Reread th OP, Swampie.


----------



## Intheswamp (Jul 5, 2011)

sqkcrk said:


> Reread th OP, Swampie.


OP: "Needless to say I burned two fingers and the outside of my palm. My wife had no sympathy for me."

What am I missing here? Looks like he burned the outside of his palm...not the BACKside of it. 

My meds must be wearing off. 

Ed


----------



## sqkcrk (Dec 10, 2005)

well shoot. i guess i can't read. must be the heat. 90 something here today and muggy. i'm glad my swamp buddy is there to set me straight.  where is sergey when we need him?

i wonder if our birdman has moved on to beemaster.com of beekeepingforums.com?


----------



## BigGun (Oct 27, 2011)

Well the dumb thing I did was not getting some good help. I fell in a ditch with a pretty good sized swarm in a large tub. Not my fault completely. Had an injured sciatic nerve that messes with my stability. Was lucky to set the swarm off to the side as I was going down. I actually have video. Lol


----------



## tsmullins (Feb 17, 2011)

Mine happened the other day,

My uncle told me he had a very mean hive. My cousin, verified the story, stating he would requeen the hive ASAP. We needed to go into the hive, but I did not heed my family's advice. 

After work, I show up ready to work the hive. Work for me is very casual in the summer, shorts and casual dress shirt are the norm. So, I show up in my shorts, and over my shorts throw on a thin tyvek painters suit and my excellent bee jacket (from Brushy Mountain). Since I am very tall, the suit leaves my ankles exposed (covered by a thin pair of socks, no bare skin - thank goodness). Not really worried about this, I have worked my bees like this all summer.

So, smoke the hive as I always do mine. Nothing remarkable. Do notice, that when I put a few puffs on the entrance, it did not faze the bees. Should have been my first sign. Take the half full super off, no big deal. TOUCH a brood frame, and the bees literally explode on me. My ankles get tore up. My uncle, had forgotten to latch the velcro on his suit, he gets lit up. So I go to help him out. Then we reassemble the hive and get out. Well, we forgot to put the super on.....


----------



## jadell (Jun 19, 2011)

Had a couple of beers (well, that's my story) last spring at our annual neighborhood Memorial Day party. Then I thought, man it's awfully hot, I should see what the bees are up to. Walked over to look at them. They were Bearding something fierce. I then decided it was a great idea to take the entrance reducers out of my two small hives. After several stings and swearing, I now know it's never a good idea to drink my homebrew and try to do something with the bees. At least I didn't get any to the face! No video, but all my neighbors were entertained.


----------



## Intheswamp (Jul 5, 2011)

<chuckle> Oh I'm glad to help out, Mark...here's your cane...no, this way...that's a closet.

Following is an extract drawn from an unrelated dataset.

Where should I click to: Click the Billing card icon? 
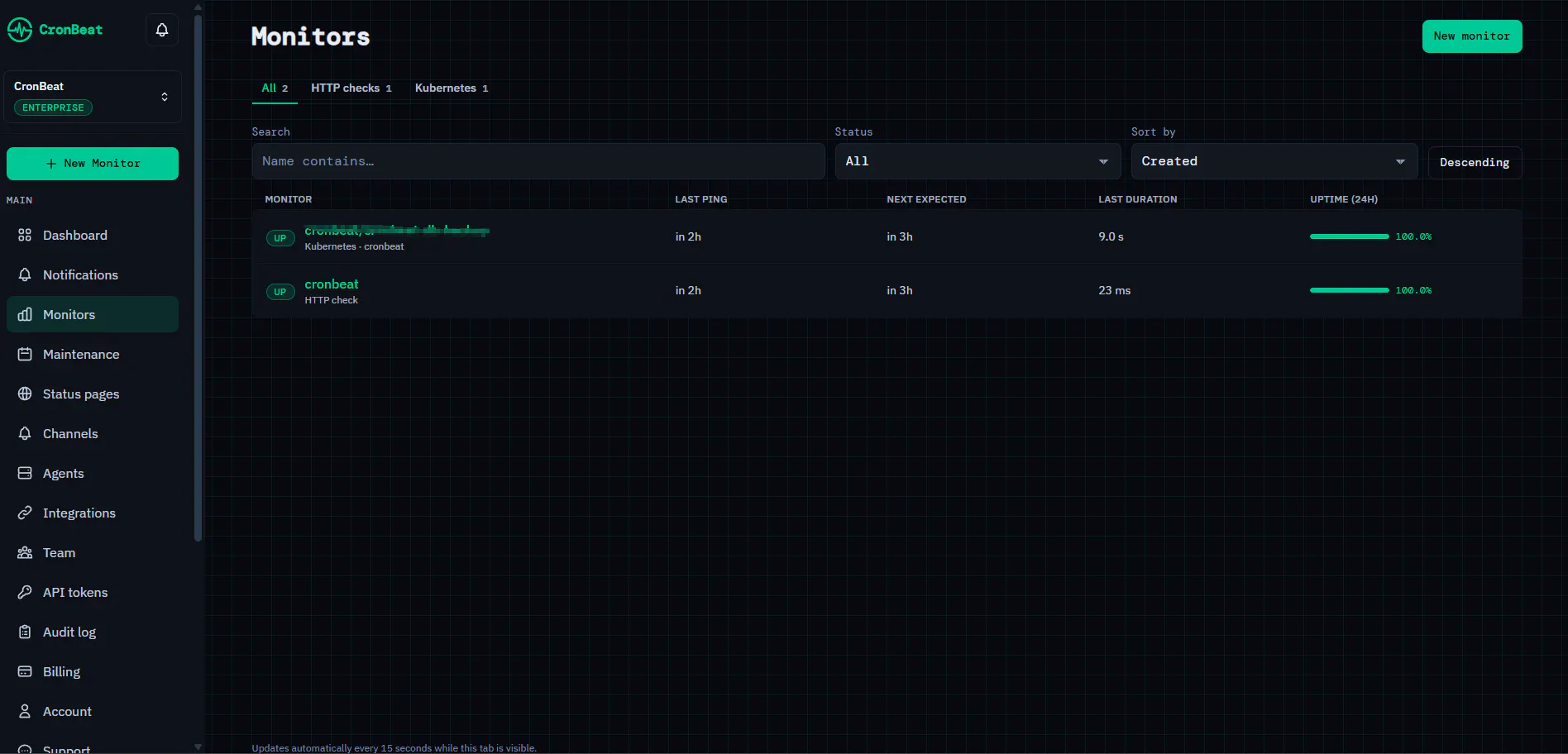tap(25, 671)
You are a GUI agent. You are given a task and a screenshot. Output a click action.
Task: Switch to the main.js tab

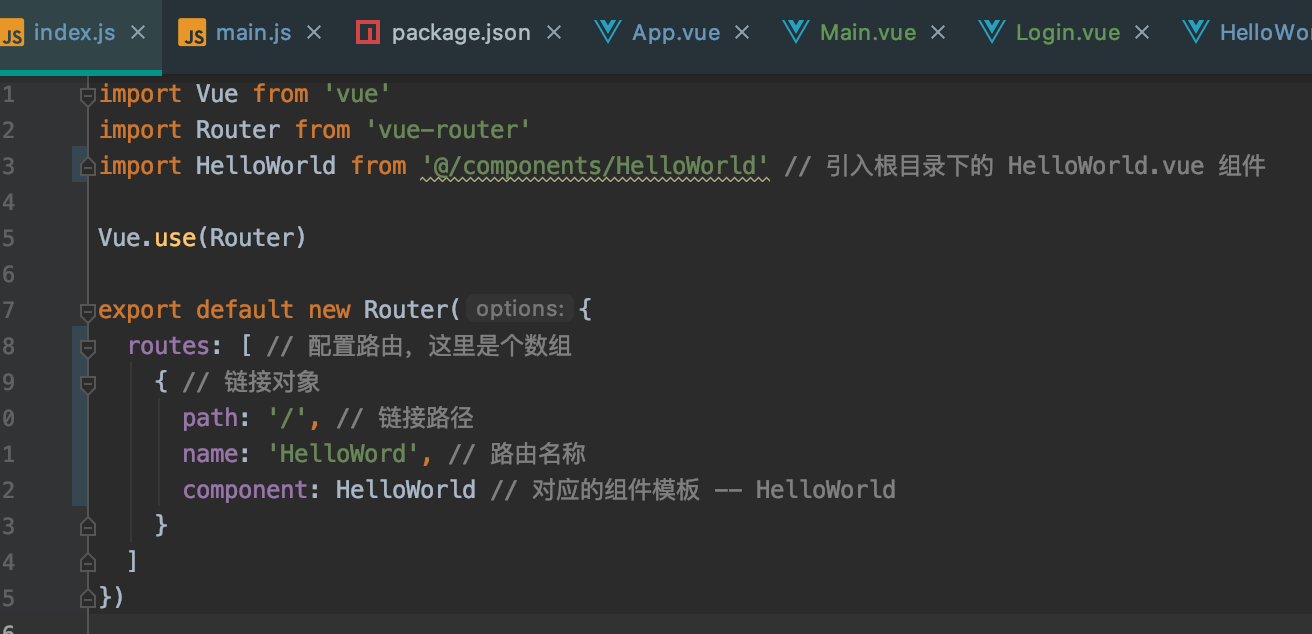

bird...it's been over two weeks since he's posted. Are you missin' him?  I hope ain't nothing happened to him. Haven't seen him on beemaster.

Don't forget your prune juice.

Ed


----------



## bevy's honeybees (Apr 21, 2011)

It was the start of my 2nd year of beekeeping. I had done a large cut out under a raised house trailer and hadn't gotten all the bees including the queen the first trip. I then worked 4-12hr night shifts and on my last one before work I put a deep box with a couple drawn frames and empty frames into my trunk to go back in the morning, hoping the rest were still there. I have a small 2 door car and transport bees in my trunk. 

Get there in the morning and a very nice size bundle of bees were at their original spot rebuilding. The man who owned the property was there, no more than 20 ft away with a front scoop construction machine and he was demolishing a bus. Needless to say, I worked in a hurry. Brushed and scooped the larger than a basketball size swarm into the hive and put the lid, the kind with 4 sides nailed to the lid. Transport screen on front. Put it in my trunk (how many of you know where this is going?) I have a basic economy car. 

Everything ok for the first part of the trip to the yard, but when I was about 7 miles away I noticed an increase of not just a few bees in the back window. I was on a road that had traffic lights and a couple school zones to get through for 2 miles before I got out into the country where I could drive nonstop til I got to my bee yard.

I was getting nervous as more and more bees were coming into the car. I had both windows open to keep the bees in back with the air pressure. When I had to stop or slow, they flew around and some in the front of the car. Finally I was out in the country. At the last stop light in town, I picked up a state patrol driving behind me. I"m not sure if he could see what was going on in my car--which by this time the back window was loaded with flying bees. They were moving up the side windows (remember 2-door) and as they got to the front window got sucked out. State patrol behind me, and I have a bumper sticker that says "got bees?". I did not have my protection on. 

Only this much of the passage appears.